Exercise goal> Given the records below, pull every line with the word "menu" into the answer.

Given records>
====

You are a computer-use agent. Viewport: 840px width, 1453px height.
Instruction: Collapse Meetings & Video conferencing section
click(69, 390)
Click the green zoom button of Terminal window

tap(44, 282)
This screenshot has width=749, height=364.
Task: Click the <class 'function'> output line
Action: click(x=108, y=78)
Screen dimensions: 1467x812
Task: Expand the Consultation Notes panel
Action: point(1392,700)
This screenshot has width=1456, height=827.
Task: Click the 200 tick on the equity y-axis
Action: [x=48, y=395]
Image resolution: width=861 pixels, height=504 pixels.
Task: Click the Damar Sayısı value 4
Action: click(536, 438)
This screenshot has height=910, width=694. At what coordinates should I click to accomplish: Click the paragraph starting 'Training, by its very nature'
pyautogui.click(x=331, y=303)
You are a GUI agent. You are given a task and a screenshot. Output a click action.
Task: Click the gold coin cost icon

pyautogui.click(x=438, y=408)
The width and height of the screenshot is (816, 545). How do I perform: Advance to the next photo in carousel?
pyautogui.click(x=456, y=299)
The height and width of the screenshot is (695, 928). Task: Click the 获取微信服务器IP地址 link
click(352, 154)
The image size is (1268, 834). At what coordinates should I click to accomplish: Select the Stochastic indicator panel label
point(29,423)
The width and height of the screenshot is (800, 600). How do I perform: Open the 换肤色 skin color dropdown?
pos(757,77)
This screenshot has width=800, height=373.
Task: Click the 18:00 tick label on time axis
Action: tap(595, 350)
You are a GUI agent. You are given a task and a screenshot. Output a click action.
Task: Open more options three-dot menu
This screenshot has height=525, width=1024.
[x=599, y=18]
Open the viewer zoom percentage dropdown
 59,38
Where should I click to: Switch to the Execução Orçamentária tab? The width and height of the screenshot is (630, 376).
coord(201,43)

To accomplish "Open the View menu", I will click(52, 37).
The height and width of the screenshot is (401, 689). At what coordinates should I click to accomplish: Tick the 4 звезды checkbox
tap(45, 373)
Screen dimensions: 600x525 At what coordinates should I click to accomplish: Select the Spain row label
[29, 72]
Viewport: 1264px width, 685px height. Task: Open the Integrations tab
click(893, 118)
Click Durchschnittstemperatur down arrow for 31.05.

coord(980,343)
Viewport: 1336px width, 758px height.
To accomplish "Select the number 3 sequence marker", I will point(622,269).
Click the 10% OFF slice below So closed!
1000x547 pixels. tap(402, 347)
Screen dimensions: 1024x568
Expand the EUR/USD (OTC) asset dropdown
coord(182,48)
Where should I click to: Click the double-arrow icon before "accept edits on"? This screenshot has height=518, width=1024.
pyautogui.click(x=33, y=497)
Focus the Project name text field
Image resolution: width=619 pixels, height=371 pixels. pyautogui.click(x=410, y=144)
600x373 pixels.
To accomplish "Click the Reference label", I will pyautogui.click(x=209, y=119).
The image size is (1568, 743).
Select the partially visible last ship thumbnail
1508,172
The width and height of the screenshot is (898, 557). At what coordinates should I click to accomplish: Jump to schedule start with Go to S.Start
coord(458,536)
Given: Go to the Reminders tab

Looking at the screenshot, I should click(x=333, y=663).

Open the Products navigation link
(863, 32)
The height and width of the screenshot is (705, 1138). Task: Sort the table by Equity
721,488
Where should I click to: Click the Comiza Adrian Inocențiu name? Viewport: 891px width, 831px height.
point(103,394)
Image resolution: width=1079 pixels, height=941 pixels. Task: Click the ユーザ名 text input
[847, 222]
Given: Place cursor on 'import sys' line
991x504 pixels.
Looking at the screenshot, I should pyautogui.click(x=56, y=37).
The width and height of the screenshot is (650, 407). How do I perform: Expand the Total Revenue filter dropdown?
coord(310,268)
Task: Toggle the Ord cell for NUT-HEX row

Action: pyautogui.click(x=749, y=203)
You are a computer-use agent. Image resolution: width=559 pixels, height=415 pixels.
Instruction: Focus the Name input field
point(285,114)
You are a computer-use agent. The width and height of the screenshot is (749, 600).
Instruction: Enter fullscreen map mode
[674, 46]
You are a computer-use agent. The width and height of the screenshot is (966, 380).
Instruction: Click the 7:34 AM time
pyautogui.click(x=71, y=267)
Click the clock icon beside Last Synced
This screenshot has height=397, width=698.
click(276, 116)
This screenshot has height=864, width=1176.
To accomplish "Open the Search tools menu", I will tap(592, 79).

====

Task answer>
Task: Open more options three-dot menu
To accomplish "Open the View menu", I will click(52, 37).
To accomplish "Open the Search tools menu", I will tap(592, 79).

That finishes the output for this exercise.